Compete with – or join – the meal subscription trend
One effect of the healthy eating trend is more consumers see value in preparing meals at home. According to a recent report from Food Marketing Institute, consumers prepare five meals at home weekly, on average. Meal subscription services like Blue Apron and Hello Fresh are vying for a slice of that market. A Foodable report says restaurants still have some advantages: Consumers prefer restaurant dining and take-out at breakfast and lunch, and meal subscription services only provide meals for twosomes or families, not singles. But as they say, if you can’t beat ‘em…there is opportunity for restaurateurs to collaborate with meal subscription services. Some operators have started providing recipes and ingredients to these services to encourage nutritious eating – and boost the value of their brand as one that promotes good health.
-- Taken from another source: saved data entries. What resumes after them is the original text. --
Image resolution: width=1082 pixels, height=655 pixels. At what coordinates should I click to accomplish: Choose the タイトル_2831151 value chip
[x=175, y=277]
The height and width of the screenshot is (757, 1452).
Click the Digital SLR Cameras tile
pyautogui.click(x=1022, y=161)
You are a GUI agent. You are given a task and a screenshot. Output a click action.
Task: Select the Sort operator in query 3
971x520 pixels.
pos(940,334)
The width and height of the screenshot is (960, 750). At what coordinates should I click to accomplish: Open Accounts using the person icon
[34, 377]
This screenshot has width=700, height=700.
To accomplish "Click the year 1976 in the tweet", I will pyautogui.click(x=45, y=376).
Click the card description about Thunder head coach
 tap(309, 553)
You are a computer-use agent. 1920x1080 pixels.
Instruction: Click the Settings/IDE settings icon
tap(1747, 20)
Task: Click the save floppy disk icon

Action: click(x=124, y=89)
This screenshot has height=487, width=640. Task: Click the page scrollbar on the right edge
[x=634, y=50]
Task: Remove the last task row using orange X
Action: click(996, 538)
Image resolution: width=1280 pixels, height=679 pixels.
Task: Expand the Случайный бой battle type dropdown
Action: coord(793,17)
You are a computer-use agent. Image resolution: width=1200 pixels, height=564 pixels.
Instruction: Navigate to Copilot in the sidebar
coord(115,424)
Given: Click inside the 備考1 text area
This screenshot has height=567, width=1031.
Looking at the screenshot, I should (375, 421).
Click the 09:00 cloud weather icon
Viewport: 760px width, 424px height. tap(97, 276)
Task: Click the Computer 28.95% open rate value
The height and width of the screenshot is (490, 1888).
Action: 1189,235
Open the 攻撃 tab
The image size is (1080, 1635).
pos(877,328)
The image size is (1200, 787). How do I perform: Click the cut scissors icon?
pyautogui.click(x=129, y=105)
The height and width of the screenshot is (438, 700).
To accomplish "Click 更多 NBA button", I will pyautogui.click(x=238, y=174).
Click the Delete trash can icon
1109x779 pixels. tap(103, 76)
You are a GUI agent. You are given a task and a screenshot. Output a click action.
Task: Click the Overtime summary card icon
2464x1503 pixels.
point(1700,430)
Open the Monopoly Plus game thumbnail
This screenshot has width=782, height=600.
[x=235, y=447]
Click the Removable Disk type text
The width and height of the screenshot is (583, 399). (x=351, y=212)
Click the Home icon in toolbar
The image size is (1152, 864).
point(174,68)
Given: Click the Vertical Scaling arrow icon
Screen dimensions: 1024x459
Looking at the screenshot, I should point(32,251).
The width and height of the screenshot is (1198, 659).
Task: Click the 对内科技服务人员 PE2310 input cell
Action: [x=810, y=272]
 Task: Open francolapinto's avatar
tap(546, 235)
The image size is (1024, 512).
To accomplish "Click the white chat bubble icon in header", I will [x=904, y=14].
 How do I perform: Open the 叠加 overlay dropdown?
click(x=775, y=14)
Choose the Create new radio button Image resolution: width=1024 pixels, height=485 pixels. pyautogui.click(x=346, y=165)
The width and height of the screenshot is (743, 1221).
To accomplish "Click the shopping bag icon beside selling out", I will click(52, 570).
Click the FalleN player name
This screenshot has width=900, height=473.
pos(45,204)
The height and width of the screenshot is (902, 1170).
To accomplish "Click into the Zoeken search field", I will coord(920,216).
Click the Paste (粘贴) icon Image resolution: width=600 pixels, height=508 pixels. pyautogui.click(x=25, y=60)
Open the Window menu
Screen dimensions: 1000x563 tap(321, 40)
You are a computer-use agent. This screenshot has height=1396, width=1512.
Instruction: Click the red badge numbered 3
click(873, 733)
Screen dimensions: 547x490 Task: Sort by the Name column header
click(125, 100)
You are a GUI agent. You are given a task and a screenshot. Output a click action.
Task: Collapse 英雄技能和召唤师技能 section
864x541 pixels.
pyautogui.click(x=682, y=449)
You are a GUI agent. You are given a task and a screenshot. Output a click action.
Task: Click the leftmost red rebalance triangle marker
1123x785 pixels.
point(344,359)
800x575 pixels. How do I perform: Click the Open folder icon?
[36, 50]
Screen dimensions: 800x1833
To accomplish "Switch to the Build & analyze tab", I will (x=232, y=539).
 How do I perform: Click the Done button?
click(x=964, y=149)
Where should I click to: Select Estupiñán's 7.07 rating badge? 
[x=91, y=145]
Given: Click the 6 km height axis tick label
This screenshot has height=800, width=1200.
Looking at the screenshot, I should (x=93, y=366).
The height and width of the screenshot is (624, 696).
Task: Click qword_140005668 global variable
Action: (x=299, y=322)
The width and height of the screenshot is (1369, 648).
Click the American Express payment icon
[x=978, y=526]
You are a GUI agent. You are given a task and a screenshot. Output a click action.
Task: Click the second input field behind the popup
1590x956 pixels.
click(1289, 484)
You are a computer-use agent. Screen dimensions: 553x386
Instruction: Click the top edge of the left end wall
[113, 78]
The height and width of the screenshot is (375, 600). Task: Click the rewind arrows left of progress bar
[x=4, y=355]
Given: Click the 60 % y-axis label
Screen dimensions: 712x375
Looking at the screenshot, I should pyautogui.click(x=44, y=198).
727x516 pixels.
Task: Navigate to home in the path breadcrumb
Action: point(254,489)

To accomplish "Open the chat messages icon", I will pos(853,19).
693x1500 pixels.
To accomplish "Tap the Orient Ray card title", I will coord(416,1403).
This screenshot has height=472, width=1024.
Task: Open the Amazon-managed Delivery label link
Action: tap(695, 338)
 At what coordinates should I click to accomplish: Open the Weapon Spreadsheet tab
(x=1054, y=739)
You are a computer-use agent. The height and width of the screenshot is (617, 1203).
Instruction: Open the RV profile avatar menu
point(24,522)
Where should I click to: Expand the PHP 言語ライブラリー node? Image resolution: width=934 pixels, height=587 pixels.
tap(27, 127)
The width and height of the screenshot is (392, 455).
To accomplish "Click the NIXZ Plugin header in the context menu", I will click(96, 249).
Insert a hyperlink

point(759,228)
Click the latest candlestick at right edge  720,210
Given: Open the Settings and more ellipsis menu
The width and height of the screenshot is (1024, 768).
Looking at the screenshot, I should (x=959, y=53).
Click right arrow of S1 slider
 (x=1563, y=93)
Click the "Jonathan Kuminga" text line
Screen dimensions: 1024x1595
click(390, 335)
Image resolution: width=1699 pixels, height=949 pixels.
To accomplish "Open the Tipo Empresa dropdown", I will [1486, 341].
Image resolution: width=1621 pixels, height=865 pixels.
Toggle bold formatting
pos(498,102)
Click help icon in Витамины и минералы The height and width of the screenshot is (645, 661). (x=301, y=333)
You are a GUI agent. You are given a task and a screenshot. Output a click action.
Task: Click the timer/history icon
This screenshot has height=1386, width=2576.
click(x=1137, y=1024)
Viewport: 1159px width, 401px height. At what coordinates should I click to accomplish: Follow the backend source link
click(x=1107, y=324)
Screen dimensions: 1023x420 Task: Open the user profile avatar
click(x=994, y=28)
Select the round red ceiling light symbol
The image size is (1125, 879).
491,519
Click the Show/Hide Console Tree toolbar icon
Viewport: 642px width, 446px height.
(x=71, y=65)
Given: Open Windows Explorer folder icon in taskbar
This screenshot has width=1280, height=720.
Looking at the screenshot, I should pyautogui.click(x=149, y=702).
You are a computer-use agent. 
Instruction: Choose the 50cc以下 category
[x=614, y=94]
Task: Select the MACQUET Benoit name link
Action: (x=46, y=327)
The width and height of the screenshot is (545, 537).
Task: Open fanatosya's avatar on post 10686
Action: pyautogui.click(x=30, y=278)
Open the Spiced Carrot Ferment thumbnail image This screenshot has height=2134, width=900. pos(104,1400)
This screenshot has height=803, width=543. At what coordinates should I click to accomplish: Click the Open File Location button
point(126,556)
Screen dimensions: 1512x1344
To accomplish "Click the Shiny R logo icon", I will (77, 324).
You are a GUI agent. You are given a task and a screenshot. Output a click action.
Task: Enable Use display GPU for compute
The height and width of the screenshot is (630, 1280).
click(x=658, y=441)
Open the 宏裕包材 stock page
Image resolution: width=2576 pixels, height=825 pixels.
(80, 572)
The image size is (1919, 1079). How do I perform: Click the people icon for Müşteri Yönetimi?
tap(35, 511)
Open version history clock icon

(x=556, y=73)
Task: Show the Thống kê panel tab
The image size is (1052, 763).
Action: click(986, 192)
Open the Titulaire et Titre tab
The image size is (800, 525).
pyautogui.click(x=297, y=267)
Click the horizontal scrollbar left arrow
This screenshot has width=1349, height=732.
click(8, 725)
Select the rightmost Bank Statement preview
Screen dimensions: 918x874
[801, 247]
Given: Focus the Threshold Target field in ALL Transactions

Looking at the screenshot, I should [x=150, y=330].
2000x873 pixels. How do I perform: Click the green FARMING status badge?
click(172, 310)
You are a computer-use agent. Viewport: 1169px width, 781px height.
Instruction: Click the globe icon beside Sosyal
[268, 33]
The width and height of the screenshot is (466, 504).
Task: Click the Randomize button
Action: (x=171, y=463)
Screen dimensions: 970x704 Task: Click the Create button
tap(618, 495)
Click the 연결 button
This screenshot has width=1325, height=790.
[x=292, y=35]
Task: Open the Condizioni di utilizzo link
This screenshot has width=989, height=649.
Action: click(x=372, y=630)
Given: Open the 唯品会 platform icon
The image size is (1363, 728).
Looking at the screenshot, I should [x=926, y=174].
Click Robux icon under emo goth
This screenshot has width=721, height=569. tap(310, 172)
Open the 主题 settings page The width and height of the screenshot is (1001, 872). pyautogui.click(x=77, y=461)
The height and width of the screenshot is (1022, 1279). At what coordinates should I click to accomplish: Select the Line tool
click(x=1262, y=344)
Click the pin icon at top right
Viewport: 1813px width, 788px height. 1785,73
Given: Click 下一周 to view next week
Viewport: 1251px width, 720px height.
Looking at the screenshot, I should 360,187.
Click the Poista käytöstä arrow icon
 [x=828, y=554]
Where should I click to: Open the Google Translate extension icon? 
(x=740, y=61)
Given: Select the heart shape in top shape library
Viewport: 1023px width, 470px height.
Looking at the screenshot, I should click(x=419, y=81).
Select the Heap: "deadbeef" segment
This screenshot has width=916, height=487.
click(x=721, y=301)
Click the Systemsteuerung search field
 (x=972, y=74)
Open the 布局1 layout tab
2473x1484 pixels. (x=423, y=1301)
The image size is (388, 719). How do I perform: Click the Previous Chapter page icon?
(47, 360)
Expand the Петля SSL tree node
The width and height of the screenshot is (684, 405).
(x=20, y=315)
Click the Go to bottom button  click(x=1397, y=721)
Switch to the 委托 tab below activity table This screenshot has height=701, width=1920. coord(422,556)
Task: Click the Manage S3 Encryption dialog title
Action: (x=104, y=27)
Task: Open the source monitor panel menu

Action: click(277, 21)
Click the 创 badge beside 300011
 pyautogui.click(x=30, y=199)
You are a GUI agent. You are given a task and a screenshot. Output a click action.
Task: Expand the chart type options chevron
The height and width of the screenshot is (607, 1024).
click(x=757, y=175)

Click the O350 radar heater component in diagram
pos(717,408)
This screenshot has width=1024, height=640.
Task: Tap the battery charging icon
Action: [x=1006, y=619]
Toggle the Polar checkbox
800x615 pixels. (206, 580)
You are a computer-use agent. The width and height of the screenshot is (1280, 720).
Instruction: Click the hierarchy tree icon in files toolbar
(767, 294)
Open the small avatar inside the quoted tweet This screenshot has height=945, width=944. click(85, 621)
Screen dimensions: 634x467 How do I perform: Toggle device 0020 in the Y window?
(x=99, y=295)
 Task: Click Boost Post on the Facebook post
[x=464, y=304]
New device tests for gluten on the go
A new device will make it possible for restaurant guests to test their food for gluten in two minutes. Eater reports that a San Francisco company called 6SensorLabs developed a technology that acts as a portable food lab. Users put their food in a disposable capsule. When chemicals inside the capsule react with the food, the contents filter onto a test strip and sensors test for the presence of gluten. The company says the sensors can detect within two minutes whether the food contains 20 parts per million of gluten.
Use scoring to measure performance
Scoring is one technology trend helping restaurateurs boost their bottom line right now. It helps you collect metrics about menu items and employees so you can make adjustments as needed. If you’re uncertain about the future of a menu item, you can track its popularity and test substitutes. On the staffing side, it can help you measure your employees’ sales, time required to turn tables, waste and other issues including unauthorized discounts. Having the data on hand can help you stop small problems before they become big ones.
Next in food delivery
Just as food delivery companies have been entering the market in quick succession, they are now beginning to show signs of trouble. In recent weeks, SpoonRocket closed its doors, Instacart cut the pay of its delivery people and DoorDash lowered its value, according to CNET. So what could be the next big thing in food delivery? Domino’s Pizza is currently testing an autonomous delivery vehicle, which has already delivered pizzas to customers in Australia. Upon receiving their delivery, customers punch in a code, then a hatch opens to release the order. Then there’s delivery by drone. CNBC reports that Foodpanda is testing drones for food delivery in Singapore, with rollouts planned in its 24 markets in the coming months.